*** INFORMATION SHOWN

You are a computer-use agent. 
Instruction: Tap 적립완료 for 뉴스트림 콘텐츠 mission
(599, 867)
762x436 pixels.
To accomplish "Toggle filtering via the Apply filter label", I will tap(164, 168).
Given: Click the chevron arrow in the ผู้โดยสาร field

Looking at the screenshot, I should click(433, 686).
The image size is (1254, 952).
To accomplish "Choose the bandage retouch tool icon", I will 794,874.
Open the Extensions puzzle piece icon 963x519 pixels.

******

* TASK BRIEF
Go through the entries and return each line where the word "will" appears.

* EXERCISE RESULT
To accomplish "Toggle filtering via the Apply filter label", I will tap(164, 168).
To accomplish "Choose the bandage retouch tool icon", I will 794,874.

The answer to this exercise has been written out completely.